Between now and June 21, you have an opportunity to directly tell the Government of Canada that we need legislation to protect children in global supply chains.  Your participation could help protect children from exploitation and child labour.

Fill the survey now. 

Your input will be used by officials at Employment and Social Development Canada to make recommendations to the government on how best to proceed with supply chain legislation.  

It’s online and you can answer as much or as little as you like, it can take as little as 5 minutes to complete. I encourage you to speak from your own perspective and experiences. If you’re unsure how to answer a question, here are some resources you can use.
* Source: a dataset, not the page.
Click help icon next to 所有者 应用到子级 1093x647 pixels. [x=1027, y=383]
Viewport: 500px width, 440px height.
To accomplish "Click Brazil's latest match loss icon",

Keep in mind when completing this survey:

  • The Canadian government has made no commitment to supply chain legislation despite the UK, Australia, France and the Netherlands passing laws to address child labour and/or other forms of exploitation – a clear signal that voluntary initiatives alone are insufficient.
  •  Mandatory human rights due diligence legislation – in place in France and now widely considered to be best practice – would require companies to take meaningful action to address human rights in their supply chains, whereas evidence is showing earlier forms of supply chain transparency legislation haven’t lived up to expectations.
  • The United Nations’ Guiding Principles on Business and Human Rights calls on companies to have in place “a human rights due diligence process to identify, prevent, mitigate and account for how they address” potential human rights impacts.
  • 71% of the world’s 152 million kids in child labour work in agriculture, 17% in services and 12% in industries like manufacturing or construction.
  •  A 2016 World Vision Canada report estimated that over 1,200 companies operating in Canada are importing over $34 billion worth of goods that are of high risk of being produced by child or forced labour.
  • Those same companies provide very little information about their global supply chains and the steps they are taking to keep children safe, making it difficult for Canadians to be informed consumers.
  •  Child labour and forced labour are often connected to a range of other labour and human rights abuses (e.g. violence, discrimination, land grabs, limits on freedom of association and the right to collective bargaining, etc.) that urgently need to be addressed in global supply chains. The most recent forms of supply chain legislation are recognizing the need for a holistic response.